Ajit Singh and Jai Singh II had taken their capitals back from the Mughal Garrisons. Jodhpur was recaptured in July and Amber in October 1708. Sayyid Hussain Barha and Churaman Jat were sent with a large force to retake Amber, however Barha was shot dead with his brothers and the Mughals were defeated. Three thousand Mughals were killed at Sambhar. Jai Singh in his letter to Chattrasal has written that "among the dead were all three Faujdars". The Rajputs also took all the Mughal treasury of Sambhar and distributed it among the people. When Bahadur Shah got to know of this defeat, he immediately tried to sue for peace by offering to restore Ajit Singh and Jai Singh to their thrones, however the Rajputs demanded the restoration of their lands that had been forcefully taken by Aurangzeb in 1679 and the expulsion of the Mughals from Rajputana. The Mughal Emperor was not ready to do this and the war continued.

Mughal faujdars were sent to pillage the farms and villages, although they met with resistance in every fort that they crossed. Mir Khan, the faujdar of Narnol had gathered 7,000 mughals and was joined by 6,000 Jats under Churaman. However, in January 1710 this army was effectively checked by Gaj Singh Naruka of Javli, who was loyal to Jai Singh. On 24 March 1710, Muhammad Shah, the governor of Tonk was defeated and forced to abandon his holdings. The Rajput Rajas had formed military outposts at Rewari and Narnaul, 45 miles from Delhi and sent their armies towards Delhi, Rohtaka and Agra to harass the Mughals. Jai Singh II also sent letters to the Bundelas, Sikhs and the Marathas in order to spread discontent in the country against the Mughals.

==Aftermath==
When Bahadur Shah returned, he had no choice but to negotiate with the Rajputs.
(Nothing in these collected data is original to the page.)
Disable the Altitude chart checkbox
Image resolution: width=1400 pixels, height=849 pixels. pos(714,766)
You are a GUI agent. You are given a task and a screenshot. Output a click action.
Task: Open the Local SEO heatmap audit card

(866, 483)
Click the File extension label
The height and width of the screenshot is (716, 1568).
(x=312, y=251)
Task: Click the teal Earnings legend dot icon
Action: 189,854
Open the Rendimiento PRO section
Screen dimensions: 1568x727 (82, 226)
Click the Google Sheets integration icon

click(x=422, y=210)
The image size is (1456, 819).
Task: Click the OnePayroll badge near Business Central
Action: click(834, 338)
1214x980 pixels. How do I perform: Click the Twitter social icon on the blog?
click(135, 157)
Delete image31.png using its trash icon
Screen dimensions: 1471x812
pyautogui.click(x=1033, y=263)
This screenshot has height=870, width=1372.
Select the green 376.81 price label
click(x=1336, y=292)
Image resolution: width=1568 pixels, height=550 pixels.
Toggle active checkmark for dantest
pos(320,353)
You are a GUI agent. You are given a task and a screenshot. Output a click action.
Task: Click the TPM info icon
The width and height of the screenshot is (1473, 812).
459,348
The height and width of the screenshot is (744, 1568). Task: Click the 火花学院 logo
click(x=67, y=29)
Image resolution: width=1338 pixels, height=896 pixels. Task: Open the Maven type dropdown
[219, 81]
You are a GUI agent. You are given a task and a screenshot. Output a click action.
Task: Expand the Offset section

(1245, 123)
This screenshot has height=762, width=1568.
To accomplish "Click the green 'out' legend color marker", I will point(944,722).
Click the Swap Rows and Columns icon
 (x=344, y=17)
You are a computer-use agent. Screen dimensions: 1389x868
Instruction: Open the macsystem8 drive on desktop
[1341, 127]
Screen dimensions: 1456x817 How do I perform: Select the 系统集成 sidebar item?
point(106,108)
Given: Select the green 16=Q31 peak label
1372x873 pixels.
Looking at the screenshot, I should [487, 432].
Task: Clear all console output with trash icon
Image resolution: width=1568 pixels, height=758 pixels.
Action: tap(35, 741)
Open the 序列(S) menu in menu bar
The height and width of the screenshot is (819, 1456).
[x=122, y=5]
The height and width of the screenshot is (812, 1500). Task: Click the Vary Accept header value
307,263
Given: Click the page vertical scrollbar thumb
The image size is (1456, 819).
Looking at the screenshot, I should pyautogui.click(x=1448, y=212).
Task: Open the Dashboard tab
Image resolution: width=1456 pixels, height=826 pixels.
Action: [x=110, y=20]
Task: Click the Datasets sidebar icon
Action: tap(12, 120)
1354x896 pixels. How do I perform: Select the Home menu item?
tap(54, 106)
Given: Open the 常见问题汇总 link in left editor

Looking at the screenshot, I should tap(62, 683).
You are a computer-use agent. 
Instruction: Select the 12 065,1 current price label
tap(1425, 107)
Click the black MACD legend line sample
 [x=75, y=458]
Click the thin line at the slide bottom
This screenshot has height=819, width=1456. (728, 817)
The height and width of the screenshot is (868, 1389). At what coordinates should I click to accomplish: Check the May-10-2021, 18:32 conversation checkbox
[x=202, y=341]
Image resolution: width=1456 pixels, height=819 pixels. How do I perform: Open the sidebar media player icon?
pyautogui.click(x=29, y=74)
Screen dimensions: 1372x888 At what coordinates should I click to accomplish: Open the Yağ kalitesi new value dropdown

Gifts and letters were sent to the two rebel Rajas in May 1710. The rise of Banda Singh Bahadur and death of Wazir Khan, faujdar of Sirhind, further caused fear in the Mughal court and on 11 June 1710 Jai Singh and Ajit Singh were invited to the Mughal court and were given robes of honour, presents and governorships of Malwa and Gujarat.